[Records from a collection]

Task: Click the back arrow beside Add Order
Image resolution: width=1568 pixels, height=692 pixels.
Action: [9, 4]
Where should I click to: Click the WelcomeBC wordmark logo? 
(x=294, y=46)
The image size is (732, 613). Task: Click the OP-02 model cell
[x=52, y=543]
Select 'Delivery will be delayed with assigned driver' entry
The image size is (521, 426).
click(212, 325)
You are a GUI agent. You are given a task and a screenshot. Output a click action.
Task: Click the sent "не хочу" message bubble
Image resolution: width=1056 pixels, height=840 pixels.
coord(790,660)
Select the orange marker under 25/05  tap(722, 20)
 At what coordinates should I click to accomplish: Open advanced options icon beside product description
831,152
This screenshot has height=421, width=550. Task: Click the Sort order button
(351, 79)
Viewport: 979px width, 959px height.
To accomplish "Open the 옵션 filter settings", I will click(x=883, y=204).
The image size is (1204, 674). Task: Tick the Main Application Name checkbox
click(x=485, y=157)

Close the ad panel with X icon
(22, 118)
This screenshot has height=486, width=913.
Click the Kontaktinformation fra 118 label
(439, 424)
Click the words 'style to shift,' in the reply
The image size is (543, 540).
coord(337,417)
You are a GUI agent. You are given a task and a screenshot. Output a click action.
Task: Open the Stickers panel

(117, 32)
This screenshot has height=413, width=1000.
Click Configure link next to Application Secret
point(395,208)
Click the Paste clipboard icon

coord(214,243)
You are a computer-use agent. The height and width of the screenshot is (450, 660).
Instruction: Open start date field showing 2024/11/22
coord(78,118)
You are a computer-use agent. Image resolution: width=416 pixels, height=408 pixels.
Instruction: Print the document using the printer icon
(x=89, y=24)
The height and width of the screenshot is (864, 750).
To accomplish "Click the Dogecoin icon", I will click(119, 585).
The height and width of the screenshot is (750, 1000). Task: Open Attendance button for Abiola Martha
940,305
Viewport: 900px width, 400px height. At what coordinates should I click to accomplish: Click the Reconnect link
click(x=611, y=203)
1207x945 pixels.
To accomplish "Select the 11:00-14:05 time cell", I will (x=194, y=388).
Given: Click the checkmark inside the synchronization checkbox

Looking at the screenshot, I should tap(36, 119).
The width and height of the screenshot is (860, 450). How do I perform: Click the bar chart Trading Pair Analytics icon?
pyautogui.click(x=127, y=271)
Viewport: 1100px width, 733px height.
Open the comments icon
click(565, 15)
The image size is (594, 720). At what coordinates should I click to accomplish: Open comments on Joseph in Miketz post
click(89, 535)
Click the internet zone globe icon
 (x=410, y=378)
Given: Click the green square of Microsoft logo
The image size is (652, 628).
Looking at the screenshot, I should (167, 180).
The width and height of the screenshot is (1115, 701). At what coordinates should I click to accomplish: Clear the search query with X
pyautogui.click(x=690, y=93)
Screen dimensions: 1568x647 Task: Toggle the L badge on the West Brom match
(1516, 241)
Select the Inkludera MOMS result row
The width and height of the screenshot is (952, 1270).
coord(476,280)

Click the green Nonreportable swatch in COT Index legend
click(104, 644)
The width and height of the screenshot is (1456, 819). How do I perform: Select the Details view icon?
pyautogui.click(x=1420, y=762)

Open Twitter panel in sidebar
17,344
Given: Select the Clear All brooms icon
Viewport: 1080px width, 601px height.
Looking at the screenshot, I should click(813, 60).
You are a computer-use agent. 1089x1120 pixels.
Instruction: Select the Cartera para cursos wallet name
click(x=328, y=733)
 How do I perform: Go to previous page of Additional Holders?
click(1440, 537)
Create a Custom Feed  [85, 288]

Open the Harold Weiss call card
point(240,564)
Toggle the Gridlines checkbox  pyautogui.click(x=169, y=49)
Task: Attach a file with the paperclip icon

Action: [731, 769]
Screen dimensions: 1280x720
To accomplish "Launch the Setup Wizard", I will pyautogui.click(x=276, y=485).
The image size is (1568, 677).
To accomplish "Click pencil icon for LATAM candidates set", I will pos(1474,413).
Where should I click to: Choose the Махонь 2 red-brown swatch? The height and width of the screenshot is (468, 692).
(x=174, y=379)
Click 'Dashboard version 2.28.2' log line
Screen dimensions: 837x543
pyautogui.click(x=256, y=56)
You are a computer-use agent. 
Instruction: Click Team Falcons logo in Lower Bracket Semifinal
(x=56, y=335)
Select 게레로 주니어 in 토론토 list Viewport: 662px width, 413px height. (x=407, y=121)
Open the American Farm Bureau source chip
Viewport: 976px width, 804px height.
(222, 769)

• _WORK TASK_
Reprint exactly the lines above that start at the one with "Viewport: 1100px width, 733px height." and end at the one with "Given: Click the green", keeping both and adding none.

• _FINISHED EXERCISE_
Viewport: 1100px width, 733px height.
Open the comments icon
click(565, 15)
The image size is (594, 720). At what coordinates should I click to accomplish: Open comments on Joseph in Miketz post
click(89, 535)
Click the internet zone globe icon
 (x=410, y=378)
Given: Click the green square of Microsoft logo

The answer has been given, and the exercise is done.